Wednesday 4th of May 2011 08:46 AM
By Kim L. Fritzemeier
KFRM Central Kansas Reporter
Farm Wife along the Stafford/Reno County Line
Injury update: Yes, indeed, I have a broken big toe. It has now been confirmed by an orthopedist, who said it will take at least six weeks to heal. I am now wearing a rigid-soled black shoe on my left foot after my encounter with the gate. After people see it, I'm sure the doctor's office will be flooded with requests for this stylish new footwear for spring.

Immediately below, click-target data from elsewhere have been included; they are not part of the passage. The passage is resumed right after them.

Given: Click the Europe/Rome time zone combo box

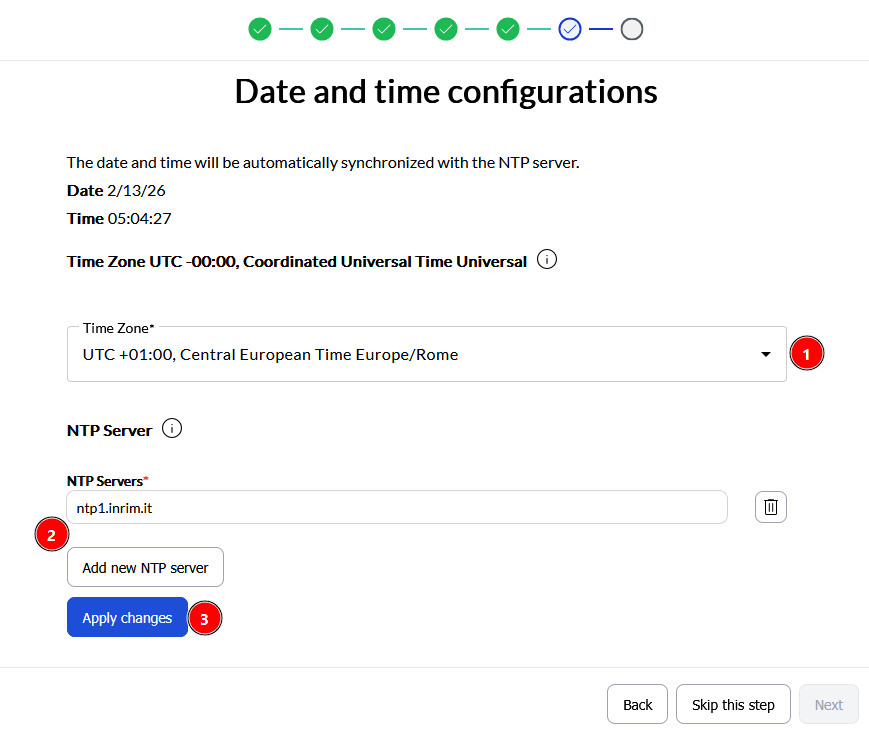Looking at the screenshot, I should pos(400,354).
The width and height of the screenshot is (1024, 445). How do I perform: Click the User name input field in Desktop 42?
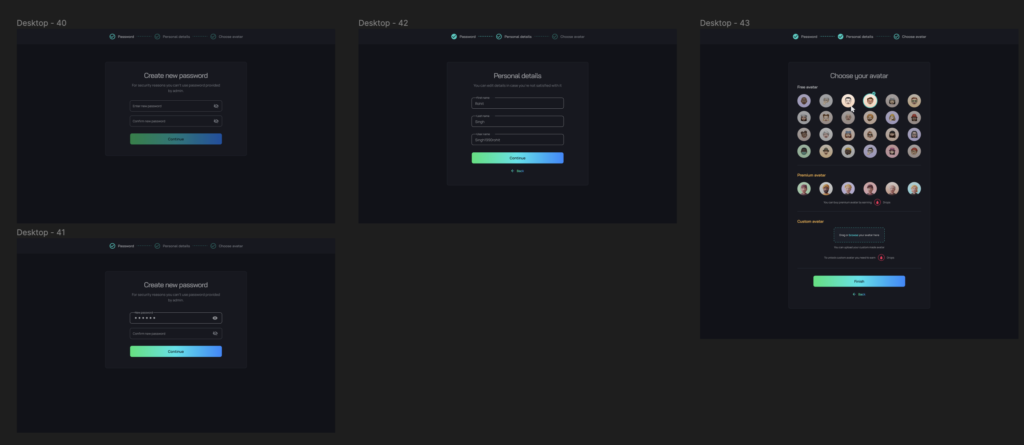pyautogui.click(x=517, y=140)
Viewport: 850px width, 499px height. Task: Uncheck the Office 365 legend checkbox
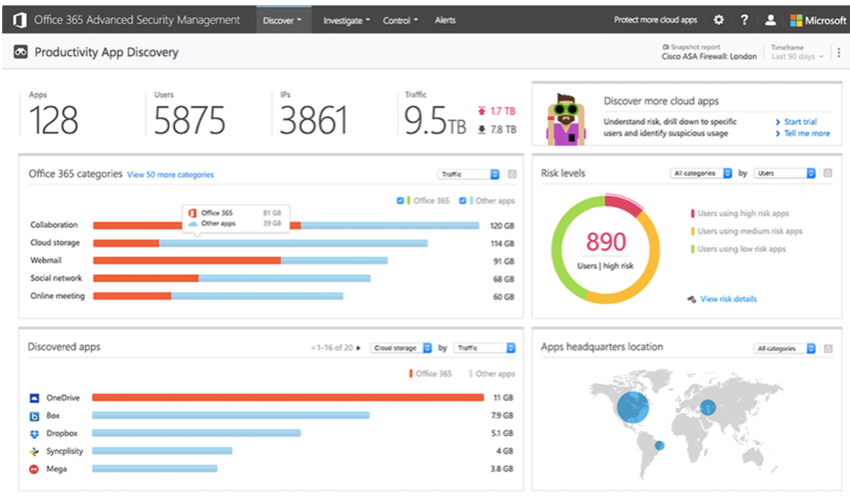[401, 201]
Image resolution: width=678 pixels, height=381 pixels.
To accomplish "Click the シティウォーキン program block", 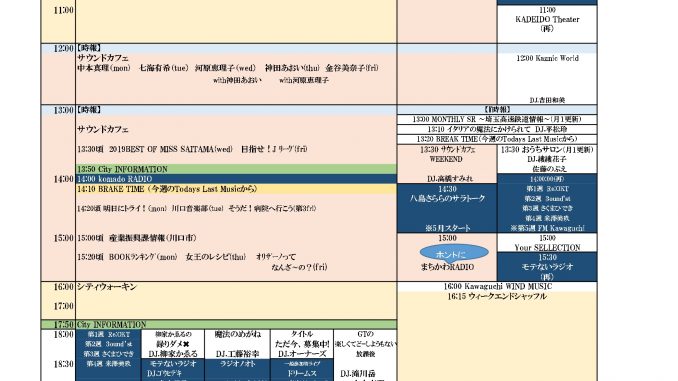I will [236, 301].
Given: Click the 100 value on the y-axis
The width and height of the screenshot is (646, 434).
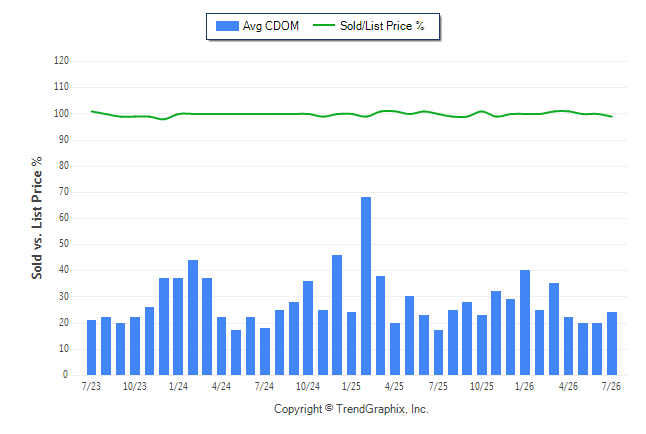Looking at the screenshot, I should [x=61, y=113].
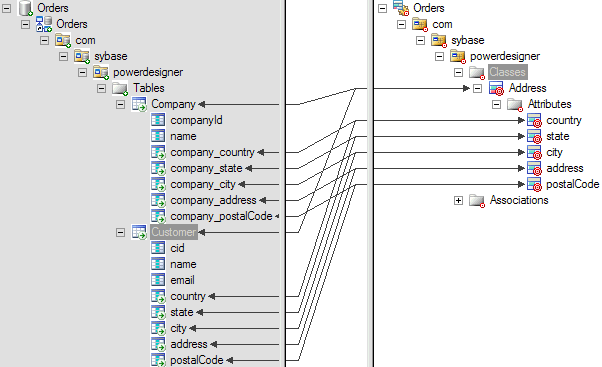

So, after a momentary delay, here's the rest of the story:
The mama cows and babies have spent the winter closer to home. In Central Kansas, there's no vegetation in pastures during the winter, so they had "catered" meals pretty much every day as the guys fed them silage and hay. Plus, the guys are better able to check on the "maternity ward" when the cows and heifers are close by.
But during the past week or so, we've been gathering the cows and calves from various winter locations and transporting them to summer pastures.
The process varies by location. At the location we call the roundtop, we herd mamas and babies into a corral.
First, we had to sort off a couple of cows who didn't have babies and were going to another location.
Then we separate the mamas and the babies. We do this because it's safer to transport the babies in a separate trailer so they aren't trampled by the moms.
But the cows and calves don't know that we're doing it for their own good. The mamas are very verbal in their displeasure that their babies are on the other side of the fence.
The calves don't seem nearly as concerned. Of course, if it was lunchtime, they might protest a little more. They do seem curious about why they are on one side of the gate and their own personal milk machines are on the other.
After the calves are in the trailers, Randy applies a fly deterrent to the babies. Again, it's to keep them more comfortable during the summer season. And yes, I asked why the mamas don't get the same four-star treatment (We mamas have to stick together, you know.) But as the calves nurse, the mamas have some of the mixture rub off onto them. As you can see, he follows a highly scientific process to assure that each calf gets the same amount of fly ointment ... or not.
Sometimes, we have to add a step to the process and drive the pairs to the farmstead, so we have a place to sort and load the cattle.
After a trailer ride, the pairs are reunited in the pastures. It takes several trips to get all the moms and babies transported.
And there's a great mother and child reunion.
We need some rain to assure plenty of vegetation for summertime snacking. I wouldn't want anyone to go hungry. Not even F91, 397 or No Name.